Thanks to funding from BMW UK

Two young rangers have joined the team at Northumberland National Park in new nature ranger roles, thanks to funding from BMW UK.  

Lucy Fenwick, 19, from Stonehaugh, Northumberland, and Guy Griffiths, 21, from Brancepeth, County Durham, were successfully appointed to the roles, which have been specially created to support nature recovery projects taking place in the National Park and provide a warm-welcome to visitors during the summer season.  

Lucy worked for the National Park previously having held a trainee placement position while Guy has studied Land and Wildlife Management at Houghall College in Durham.  

The two rangers’ roles will play a key role, engaging with visitors during the busy summer season as well as supporting nature and wildlife protection and conservation. They will carry out practical tasks such as tree planting and red squirrel monitoring and they will support activities that engage people with the National Park’s aims such as, guided walks and schools’ education programmes. 

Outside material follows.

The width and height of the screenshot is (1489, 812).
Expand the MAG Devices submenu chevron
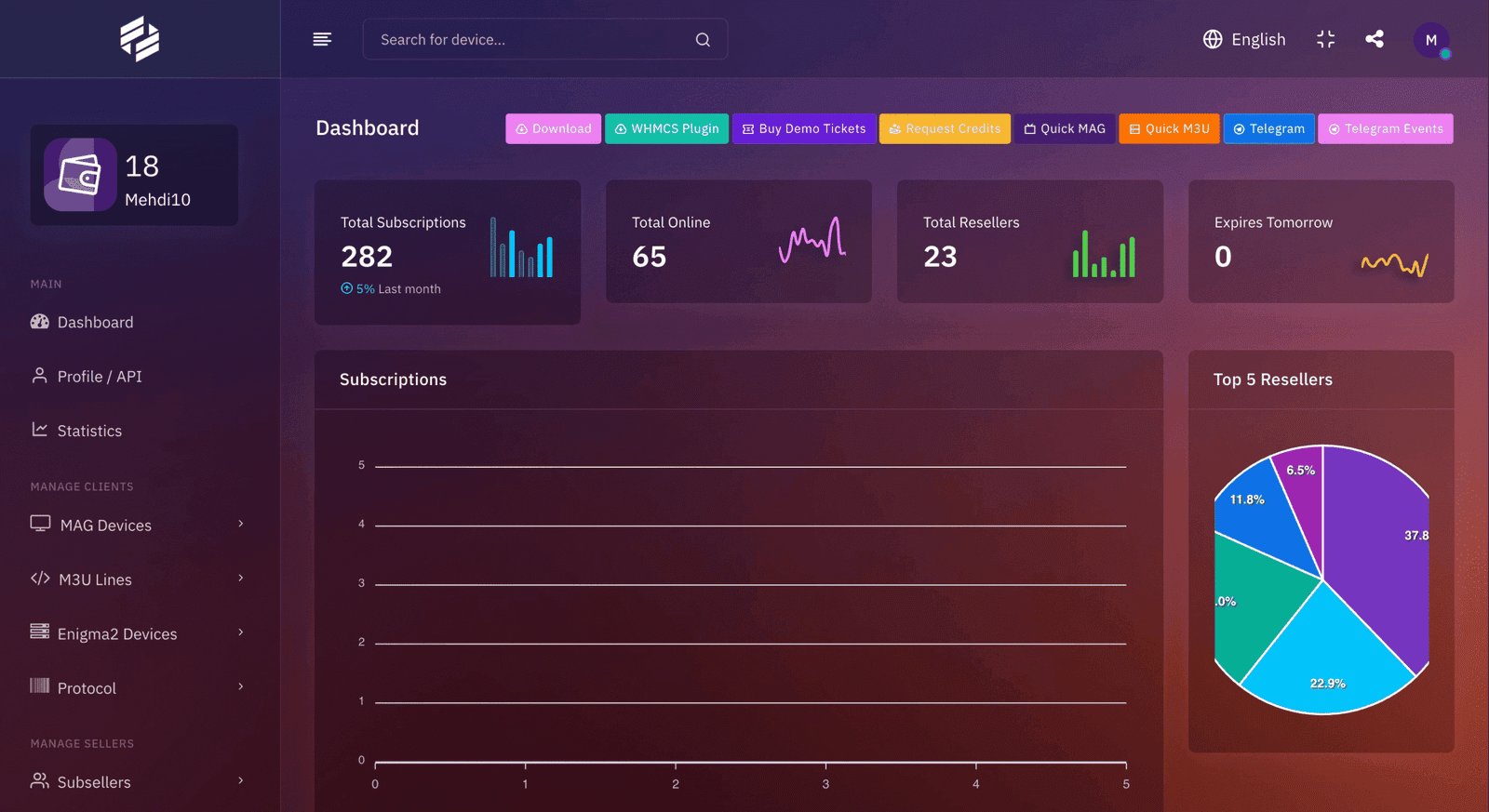tap(241, 524)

These roles have been made possible by funding from BMW’s project, which recently celebrated a significant milestone of reaching the halfway point in this innovative partnership with all 15 UK National Parks. The three-year partnership will see BMW UK invest nearly £1 million in biodiversity and community projects and put all 15 of the UK’s National Parks firmly on the EV map by installing 135 new charging sockets.  

Talking about the nature ranger roles, Margaret Anderson, Senior Ranger at Northumberland National Park said:  

“The BMW-funded nature ranger roles in Northumberland have opened up entry-level pathways to employment with Northumberland National Park, kick-starting what we hope will be life-long careers in the environment sector for Guy and Lucy. Working closely with the National Park Ranger team and other specialist officers, the Nature Rangers will help people to learn more about wildlife and conservation and will provide a first-class visitor welcome during the busy summer season. They will also carry out practical conservation tasks such which will contribute to important nature recovery projects on a landscape scale.”   

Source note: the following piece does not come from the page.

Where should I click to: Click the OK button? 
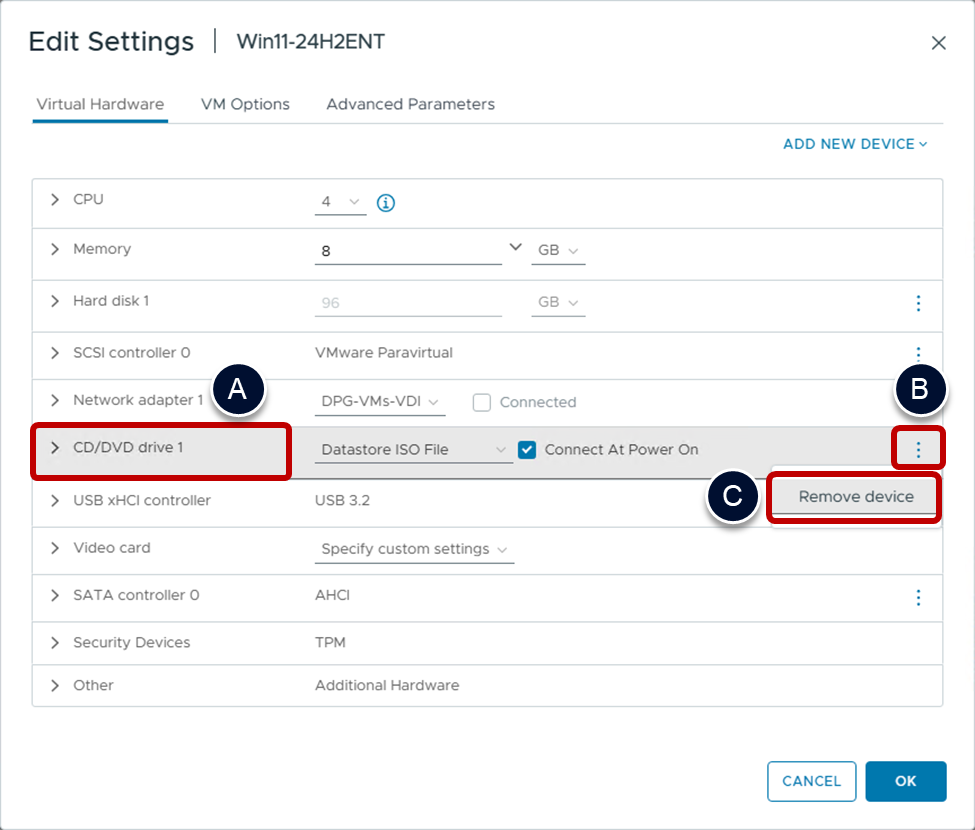click(905, 781)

Guy Griffiths, one of the new duo of nature rangers at Northumberland National Park said: 

“The BMW Recharge in Nature funding has opened up a fantastic opportunity for Lucy and I, as we take the next step in the environment sector with National Parks. The Nature Ranger roles provide excellent experience connecting people with nature and a wealth of training and development opportunities which will provide us with real hands-on experience and help us to create a welcoming park for everyone visiting Northumberland National Park this summer.  

“I’ve really enjoyed working on Hadrian’s Wall: Recovering Nature, a landscape scale nature recovery project, looking at different data gathering methods to support species monitoring in the National Park. I can’t wait to start sharing my knowledge with people and inspiring them to connect with nature for their wellbeing, hopefully inspiring people to care for the unique and special surroundings.” 

Speaking about the Recharge in Nature project, Graham Biggs, Corporate Communications Director, BMW UK, commented:  

“It’s a huge pleasure to reflect on Recharge in Nature’s impacts to date, and to celebrate the power of this partnership. In the months ahead, the Recharge in Nature partnership will see BMW continuing to invest in locally-delivered biodiversity and community projects, and installing more charge points that are vital to support visitors to travel by EV and cut driving emissions, noise and air pollution in these precious places.” 

The two nature ranger roles will be for seven months, covering both spring and autumn which are peak times of activity and see increased numbers of visitors in Northumberland National Park.